* _WORK INSTRUCTIONS_:
Only those lines running from the start of the listing below through the line that holds "Given: Open the PPT模板 template library" are to be written out, exactly and in full.

* _DATA PROVIDED_:

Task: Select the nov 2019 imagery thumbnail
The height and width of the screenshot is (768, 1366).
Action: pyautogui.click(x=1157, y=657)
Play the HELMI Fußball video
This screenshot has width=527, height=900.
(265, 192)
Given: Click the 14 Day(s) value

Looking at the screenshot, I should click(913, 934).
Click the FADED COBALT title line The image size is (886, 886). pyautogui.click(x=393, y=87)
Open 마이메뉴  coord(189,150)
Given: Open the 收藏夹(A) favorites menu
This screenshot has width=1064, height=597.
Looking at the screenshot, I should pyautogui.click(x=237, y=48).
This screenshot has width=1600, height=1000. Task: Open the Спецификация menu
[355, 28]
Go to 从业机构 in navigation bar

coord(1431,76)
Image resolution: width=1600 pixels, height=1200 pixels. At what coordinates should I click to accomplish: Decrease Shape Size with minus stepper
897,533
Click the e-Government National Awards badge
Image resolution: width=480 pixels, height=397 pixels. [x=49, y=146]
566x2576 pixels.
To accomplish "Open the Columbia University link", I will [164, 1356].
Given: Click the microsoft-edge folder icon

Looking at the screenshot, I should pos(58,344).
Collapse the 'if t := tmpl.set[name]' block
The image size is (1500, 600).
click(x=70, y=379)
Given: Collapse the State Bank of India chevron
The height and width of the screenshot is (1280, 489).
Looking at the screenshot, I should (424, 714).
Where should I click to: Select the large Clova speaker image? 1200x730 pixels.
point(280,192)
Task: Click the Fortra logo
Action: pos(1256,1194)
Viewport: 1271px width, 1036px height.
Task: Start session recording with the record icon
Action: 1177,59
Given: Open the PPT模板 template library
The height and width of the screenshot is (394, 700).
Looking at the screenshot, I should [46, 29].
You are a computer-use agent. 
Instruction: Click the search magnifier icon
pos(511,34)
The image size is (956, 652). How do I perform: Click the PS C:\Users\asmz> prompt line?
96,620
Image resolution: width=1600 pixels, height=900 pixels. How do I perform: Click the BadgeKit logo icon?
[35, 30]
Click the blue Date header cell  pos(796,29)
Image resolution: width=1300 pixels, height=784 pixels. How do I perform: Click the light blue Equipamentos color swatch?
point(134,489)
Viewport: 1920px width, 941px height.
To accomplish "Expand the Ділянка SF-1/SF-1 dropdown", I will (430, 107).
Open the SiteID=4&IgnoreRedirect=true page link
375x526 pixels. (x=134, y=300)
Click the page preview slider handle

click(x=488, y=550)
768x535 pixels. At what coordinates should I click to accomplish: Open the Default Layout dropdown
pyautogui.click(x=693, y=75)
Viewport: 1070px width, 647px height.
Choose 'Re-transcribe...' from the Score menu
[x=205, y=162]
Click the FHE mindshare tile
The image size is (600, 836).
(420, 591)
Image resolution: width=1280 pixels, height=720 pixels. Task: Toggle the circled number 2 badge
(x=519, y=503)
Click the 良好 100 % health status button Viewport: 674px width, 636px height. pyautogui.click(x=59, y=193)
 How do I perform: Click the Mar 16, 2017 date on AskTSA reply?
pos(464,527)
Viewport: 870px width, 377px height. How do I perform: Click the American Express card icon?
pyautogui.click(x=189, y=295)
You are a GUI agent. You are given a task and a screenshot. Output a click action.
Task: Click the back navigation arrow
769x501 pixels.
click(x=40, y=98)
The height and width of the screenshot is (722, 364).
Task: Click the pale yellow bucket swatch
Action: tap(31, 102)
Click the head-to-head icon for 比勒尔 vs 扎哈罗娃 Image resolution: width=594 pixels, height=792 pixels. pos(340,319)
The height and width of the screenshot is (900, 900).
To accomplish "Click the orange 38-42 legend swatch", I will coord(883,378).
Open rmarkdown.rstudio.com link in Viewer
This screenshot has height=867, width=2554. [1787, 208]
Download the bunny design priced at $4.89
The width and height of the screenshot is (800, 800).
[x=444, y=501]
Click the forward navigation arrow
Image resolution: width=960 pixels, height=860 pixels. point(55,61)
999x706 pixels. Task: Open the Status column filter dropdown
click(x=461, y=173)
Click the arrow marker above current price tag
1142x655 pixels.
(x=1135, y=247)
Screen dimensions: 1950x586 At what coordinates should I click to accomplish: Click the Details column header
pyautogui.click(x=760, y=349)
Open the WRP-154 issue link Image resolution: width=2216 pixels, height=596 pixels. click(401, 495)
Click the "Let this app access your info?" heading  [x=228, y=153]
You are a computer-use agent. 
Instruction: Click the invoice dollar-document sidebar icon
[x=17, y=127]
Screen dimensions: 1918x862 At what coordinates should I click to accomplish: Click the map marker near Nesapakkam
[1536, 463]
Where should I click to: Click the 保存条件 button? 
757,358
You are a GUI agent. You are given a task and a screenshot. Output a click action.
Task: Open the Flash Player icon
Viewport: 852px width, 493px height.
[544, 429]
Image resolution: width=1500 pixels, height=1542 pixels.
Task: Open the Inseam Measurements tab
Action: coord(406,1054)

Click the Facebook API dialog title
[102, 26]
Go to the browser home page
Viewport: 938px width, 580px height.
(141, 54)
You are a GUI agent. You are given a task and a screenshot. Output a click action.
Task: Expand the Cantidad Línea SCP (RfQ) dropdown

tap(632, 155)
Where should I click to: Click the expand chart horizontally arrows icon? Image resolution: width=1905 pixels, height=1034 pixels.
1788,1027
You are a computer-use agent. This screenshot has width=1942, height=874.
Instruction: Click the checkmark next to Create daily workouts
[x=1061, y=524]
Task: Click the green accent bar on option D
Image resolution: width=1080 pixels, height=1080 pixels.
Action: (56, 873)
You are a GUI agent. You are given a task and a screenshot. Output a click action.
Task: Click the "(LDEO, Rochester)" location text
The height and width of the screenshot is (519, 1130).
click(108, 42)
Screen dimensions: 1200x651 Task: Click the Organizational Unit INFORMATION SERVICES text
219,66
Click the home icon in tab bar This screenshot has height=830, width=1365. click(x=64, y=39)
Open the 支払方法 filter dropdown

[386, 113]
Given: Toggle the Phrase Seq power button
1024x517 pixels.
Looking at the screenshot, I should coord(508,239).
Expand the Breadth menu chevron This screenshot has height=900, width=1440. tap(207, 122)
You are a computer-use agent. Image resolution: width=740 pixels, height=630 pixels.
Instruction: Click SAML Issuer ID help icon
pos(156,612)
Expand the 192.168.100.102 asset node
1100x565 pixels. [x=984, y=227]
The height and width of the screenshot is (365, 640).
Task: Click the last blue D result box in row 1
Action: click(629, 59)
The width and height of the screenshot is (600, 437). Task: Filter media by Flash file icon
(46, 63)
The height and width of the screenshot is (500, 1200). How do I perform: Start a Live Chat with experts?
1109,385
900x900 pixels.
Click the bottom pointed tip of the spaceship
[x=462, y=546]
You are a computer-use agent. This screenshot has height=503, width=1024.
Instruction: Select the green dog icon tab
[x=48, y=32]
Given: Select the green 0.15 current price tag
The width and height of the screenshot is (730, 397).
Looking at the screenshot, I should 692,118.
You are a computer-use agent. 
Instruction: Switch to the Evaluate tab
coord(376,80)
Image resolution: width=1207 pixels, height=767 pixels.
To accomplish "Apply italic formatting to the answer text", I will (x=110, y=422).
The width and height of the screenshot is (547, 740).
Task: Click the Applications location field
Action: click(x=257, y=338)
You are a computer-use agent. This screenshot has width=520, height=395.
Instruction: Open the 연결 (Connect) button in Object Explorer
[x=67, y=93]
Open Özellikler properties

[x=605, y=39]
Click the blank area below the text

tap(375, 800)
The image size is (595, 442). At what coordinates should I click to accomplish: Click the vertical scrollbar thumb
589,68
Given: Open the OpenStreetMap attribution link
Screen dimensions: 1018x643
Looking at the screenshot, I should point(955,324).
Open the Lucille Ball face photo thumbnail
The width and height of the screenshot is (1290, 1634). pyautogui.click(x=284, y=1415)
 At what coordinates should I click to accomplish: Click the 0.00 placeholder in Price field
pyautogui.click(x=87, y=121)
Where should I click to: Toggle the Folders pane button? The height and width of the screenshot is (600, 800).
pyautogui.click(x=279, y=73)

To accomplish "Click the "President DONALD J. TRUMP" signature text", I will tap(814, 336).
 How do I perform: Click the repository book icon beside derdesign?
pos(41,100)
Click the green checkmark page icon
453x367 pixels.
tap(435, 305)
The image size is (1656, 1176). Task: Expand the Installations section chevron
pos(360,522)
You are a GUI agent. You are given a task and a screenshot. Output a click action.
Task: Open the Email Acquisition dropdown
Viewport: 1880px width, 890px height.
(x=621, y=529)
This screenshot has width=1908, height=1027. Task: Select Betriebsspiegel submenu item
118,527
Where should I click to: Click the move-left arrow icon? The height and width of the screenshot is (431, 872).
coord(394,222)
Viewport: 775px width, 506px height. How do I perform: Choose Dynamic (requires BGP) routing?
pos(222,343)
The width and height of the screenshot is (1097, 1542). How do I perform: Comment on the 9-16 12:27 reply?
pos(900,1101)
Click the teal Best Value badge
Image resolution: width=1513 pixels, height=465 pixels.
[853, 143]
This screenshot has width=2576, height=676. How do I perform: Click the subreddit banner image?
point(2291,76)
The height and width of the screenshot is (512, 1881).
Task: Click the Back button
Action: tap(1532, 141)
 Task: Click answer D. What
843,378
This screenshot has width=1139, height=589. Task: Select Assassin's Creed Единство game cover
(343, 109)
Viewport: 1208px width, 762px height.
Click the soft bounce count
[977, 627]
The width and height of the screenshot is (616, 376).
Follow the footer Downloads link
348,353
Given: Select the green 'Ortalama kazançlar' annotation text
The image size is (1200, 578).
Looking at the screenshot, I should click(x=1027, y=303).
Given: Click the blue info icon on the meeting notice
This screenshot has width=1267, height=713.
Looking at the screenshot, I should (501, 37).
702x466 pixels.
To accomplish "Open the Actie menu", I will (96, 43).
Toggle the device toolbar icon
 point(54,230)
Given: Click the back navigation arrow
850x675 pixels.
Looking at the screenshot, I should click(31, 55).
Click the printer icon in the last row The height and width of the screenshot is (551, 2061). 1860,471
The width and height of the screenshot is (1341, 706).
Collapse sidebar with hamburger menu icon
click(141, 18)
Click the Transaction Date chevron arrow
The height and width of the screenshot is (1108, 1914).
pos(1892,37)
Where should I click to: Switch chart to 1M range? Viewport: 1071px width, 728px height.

* _ANSWER SECTION_:
Task: Select the nov 2019 imagery thumbnail
The height and width of the screenshot is (768, 1366).
Action: pyautogui.click(x=1157, y=657)
Play the HELMI Fußball video
This screenshot has width=527, height=900.
(265, 192)
Given: Click the 14 Day(s) value

Looking at the screenshot, I should click(913, 934).
Click the FADED COBALT title line The image size is (886, 886). pyautogui.click(x=393, y=87)
Open 마이메뉴  coord(189,150)
Given: Open the 收藏夹(A) favorites menu
This screenshot has width=1064, height=597.
Looking at the screenshot, I should pyautogui.click(x=237, y=48).
This screenshot has width=1600, height=1000. Task: Open the Спецификация menu
[355, 28]
Go to 从业机构 in navigation bar

coord(1431,76)
Image resolution: width=1600 pixels, height=1200 pixels. At what coordinates should I click to accomplish: Decrease Shape Size with minus stepper
897,533
Click the e-Government National Awards badge
Image resolution: width=480 pixels, height=397 pixels. [x=49, y=146]
566x2576 pixels.
To accomplish "Open the Columbia University link", I will [164, 1356].
Given: Click the microsoft-edge folder icon

Looking at the screenshot, I should pos(58,344).
Collapse the 'if t := tmpl.set[name]' block
The image size is (1500, 600).
click(x=70, y=379)
Given: Collapse the State Bank of India chevron
The height and width of the screenshot is (1280, 489).
Looking at the screenshot, I should (424, 714).
Where should I click to: Select the large Clova speaker image? 1200x730 pixels.
point(280,192)
Task: Click the Fortra logo
Action: pos(1256,1194)
Viewport: 1271px width, 1036px height.
Task: Start session recording with the record icon
Action: 1177,59
Given: Open the PPT模板 template library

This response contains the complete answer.